Osterman Research conducted a study and found that those who do get security training are more likely to spot phishing and other threats when compared against those without training, and the research also shows that employees get far more out of interesting and engaging training.

Other key findings:

  • About 45% of employees surveyed expect to spend 15 minutes or more per month in training by mid-2021. That’s up from 26% in 2020.
  • Security and IT leaders, their staff members and business leaders are largely on board with the idea that developing a strong cybersecurity culture is important. Everyday employees, however, are much less convinced about the importance of doing so.
  • Cybersecurity awareness training is perceived to be as important as technology in dealing with security threats; therefore, organizations will devote more employee time to training over the next year.

Meanwhile, Gartner’s VP of research speaks to the value of security metrics – context matters.     From the coverage in CIO Dive:

Numbers without the “why” context won’t capture the story the metrics are there to support. When presenting security metrics and data to non-technical stakeholders, security leaders’s messaging could get lost in translation.

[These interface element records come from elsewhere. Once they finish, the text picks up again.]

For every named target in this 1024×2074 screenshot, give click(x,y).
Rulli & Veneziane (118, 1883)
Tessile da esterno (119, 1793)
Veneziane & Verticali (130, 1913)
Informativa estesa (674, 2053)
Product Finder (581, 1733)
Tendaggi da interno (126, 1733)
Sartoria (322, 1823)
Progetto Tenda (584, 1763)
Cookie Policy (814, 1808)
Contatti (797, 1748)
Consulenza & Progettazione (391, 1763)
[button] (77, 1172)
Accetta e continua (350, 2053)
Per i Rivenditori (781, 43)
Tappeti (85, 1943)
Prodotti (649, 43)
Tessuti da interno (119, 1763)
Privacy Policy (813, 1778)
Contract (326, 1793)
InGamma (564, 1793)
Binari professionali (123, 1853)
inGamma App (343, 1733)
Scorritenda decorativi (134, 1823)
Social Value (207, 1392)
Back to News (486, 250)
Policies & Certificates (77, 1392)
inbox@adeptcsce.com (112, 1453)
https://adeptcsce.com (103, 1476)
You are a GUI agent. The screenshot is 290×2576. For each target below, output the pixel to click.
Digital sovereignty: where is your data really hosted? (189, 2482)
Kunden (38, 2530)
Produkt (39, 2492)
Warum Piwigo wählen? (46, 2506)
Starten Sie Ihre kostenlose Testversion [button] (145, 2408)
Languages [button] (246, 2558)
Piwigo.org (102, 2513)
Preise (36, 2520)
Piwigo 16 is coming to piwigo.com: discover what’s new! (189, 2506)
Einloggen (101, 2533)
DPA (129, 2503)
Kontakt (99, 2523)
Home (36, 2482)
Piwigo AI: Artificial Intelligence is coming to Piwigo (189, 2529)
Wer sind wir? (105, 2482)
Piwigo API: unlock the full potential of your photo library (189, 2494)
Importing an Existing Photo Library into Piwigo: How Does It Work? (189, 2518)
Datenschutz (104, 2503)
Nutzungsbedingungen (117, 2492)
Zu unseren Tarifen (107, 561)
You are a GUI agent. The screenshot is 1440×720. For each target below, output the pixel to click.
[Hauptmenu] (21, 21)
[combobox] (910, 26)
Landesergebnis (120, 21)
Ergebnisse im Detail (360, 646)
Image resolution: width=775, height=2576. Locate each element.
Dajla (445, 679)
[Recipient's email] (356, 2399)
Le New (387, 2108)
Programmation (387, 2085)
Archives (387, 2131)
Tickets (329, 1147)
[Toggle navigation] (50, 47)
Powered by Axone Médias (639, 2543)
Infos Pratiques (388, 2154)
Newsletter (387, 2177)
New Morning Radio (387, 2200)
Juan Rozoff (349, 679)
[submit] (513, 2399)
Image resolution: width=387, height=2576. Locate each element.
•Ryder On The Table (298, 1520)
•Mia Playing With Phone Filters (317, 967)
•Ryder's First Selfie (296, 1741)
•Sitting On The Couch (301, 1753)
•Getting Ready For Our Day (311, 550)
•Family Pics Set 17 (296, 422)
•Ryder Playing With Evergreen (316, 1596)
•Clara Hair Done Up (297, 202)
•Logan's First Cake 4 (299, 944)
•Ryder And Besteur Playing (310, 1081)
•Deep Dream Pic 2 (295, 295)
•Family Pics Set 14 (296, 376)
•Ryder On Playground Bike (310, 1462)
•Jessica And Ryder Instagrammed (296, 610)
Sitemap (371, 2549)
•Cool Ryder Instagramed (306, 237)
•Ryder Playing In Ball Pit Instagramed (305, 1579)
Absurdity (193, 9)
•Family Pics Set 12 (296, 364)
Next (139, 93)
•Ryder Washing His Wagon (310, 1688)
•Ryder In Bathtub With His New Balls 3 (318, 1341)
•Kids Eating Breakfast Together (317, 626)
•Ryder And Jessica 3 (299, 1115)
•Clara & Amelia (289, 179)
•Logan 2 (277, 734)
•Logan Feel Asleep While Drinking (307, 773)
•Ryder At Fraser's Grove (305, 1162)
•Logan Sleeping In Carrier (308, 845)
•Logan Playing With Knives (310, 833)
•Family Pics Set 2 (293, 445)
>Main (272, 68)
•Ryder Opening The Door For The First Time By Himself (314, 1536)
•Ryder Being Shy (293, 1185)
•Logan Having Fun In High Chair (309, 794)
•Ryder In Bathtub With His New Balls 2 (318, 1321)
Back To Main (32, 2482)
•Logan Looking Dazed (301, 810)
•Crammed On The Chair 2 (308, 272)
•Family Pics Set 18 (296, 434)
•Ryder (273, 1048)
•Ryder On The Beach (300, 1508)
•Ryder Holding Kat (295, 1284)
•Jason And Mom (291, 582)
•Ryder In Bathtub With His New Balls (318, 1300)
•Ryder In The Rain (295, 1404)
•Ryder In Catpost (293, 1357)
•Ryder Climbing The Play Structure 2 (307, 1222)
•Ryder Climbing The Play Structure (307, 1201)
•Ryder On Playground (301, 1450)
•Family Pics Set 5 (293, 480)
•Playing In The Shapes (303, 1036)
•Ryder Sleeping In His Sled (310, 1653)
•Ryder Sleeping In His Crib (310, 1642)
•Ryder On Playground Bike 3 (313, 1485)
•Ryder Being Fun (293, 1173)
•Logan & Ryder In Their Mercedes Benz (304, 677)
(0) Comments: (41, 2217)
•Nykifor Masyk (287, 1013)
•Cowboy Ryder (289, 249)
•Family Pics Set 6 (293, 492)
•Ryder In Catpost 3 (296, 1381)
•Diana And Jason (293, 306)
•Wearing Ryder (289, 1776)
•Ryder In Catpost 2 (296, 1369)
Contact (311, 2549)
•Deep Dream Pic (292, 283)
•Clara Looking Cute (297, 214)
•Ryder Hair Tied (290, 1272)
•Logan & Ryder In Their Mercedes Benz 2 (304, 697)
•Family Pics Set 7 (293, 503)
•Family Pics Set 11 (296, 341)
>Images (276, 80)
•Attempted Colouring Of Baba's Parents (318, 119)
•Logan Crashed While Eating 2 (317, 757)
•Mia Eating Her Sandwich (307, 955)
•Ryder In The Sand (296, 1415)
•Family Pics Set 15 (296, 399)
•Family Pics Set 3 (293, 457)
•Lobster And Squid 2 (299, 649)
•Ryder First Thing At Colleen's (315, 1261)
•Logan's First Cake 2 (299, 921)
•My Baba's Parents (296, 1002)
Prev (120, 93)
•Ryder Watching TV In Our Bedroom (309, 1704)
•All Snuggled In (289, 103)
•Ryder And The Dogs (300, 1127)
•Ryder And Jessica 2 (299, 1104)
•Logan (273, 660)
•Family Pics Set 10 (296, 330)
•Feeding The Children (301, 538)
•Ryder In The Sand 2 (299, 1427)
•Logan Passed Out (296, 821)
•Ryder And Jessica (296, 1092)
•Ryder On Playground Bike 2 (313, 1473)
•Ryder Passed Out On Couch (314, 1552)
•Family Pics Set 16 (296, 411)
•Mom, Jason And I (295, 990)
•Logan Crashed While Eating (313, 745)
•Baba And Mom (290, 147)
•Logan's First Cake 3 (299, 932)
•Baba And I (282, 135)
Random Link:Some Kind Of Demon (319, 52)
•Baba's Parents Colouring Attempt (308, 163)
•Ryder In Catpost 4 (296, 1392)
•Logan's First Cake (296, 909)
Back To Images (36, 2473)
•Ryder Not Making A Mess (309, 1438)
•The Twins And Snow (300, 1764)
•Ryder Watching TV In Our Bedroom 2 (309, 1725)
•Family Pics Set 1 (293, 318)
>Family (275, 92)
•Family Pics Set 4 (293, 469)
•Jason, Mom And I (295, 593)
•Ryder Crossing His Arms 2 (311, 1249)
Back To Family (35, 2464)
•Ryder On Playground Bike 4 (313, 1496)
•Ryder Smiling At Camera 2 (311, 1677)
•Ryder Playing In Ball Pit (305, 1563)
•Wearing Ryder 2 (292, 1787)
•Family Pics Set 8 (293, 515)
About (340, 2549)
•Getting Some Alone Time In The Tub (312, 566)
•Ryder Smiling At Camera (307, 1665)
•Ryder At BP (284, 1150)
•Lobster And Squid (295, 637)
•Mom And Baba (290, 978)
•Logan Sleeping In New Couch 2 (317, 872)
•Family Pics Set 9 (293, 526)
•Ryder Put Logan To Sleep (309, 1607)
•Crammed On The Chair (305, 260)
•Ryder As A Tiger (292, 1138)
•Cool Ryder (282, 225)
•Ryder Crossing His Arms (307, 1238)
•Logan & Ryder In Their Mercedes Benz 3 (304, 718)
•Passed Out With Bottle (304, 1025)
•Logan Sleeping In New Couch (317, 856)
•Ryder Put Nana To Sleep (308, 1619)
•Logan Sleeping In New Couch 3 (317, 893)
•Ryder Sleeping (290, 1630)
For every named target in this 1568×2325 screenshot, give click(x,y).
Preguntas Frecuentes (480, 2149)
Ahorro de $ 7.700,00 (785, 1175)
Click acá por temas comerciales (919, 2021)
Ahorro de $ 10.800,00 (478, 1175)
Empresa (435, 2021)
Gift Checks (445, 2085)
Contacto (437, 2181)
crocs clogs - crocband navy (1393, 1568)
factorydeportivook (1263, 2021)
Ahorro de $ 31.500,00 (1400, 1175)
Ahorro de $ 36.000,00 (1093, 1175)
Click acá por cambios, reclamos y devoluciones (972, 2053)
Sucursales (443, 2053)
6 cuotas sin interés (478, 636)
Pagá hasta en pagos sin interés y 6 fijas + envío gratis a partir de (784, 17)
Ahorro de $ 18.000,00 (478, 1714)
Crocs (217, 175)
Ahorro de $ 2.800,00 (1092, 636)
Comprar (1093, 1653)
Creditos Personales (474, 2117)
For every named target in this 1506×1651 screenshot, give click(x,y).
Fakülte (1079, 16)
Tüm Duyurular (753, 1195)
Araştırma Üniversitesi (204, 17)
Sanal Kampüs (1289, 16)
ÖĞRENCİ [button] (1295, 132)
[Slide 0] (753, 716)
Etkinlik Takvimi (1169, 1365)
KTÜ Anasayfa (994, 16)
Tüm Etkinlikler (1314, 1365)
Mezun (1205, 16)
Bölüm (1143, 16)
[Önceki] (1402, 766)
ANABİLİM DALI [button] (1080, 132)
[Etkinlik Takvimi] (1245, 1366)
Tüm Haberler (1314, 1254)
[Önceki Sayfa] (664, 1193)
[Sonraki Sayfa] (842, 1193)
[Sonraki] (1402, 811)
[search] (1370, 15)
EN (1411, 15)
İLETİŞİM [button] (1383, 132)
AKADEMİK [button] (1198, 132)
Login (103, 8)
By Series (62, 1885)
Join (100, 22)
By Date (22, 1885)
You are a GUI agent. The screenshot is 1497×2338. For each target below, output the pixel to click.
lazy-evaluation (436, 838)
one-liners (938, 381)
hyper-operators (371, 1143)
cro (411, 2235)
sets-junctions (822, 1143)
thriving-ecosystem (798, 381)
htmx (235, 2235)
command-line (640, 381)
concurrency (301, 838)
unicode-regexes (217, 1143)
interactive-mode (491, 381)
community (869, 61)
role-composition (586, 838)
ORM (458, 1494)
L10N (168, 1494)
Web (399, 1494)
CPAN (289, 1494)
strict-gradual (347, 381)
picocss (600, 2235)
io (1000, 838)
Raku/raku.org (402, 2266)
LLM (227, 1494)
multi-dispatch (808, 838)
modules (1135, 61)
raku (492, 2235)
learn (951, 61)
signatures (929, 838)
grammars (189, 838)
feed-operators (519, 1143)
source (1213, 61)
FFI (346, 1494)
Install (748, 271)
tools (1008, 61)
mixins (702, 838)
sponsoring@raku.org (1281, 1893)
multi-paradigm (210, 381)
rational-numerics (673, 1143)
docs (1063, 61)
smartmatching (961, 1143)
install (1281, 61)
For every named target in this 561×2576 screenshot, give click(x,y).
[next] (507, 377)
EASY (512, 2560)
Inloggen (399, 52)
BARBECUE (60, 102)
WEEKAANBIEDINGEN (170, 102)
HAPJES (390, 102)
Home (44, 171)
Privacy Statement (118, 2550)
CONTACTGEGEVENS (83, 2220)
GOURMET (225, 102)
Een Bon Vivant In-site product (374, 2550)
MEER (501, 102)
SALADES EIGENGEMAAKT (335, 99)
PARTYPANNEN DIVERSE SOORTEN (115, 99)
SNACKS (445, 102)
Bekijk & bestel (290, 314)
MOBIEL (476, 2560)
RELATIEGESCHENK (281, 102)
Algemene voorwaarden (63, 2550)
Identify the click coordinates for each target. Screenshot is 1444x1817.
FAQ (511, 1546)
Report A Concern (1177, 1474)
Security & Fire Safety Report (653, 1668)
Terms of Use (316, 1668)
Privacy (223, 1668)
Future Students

Security leaders need to know why they’re presenting security metrics and numbers, what makes them relevant, and if they’re even needed to get their point across to their audience: finance, legal, marketing, sales. 

Why do we care?

Well, duh, right?       The snark makes the point – don’t miss the obvious piece about making it effective, and good content is not easy.   If it was, everyone would be doing it – and because it’s hard, it’s also profitable.

The “why” context is important in not just security, of course, although here it’s important to reinforce.   Again, that whole business value – if you’re solving problems and explaining the “why” of things, you will be more effective.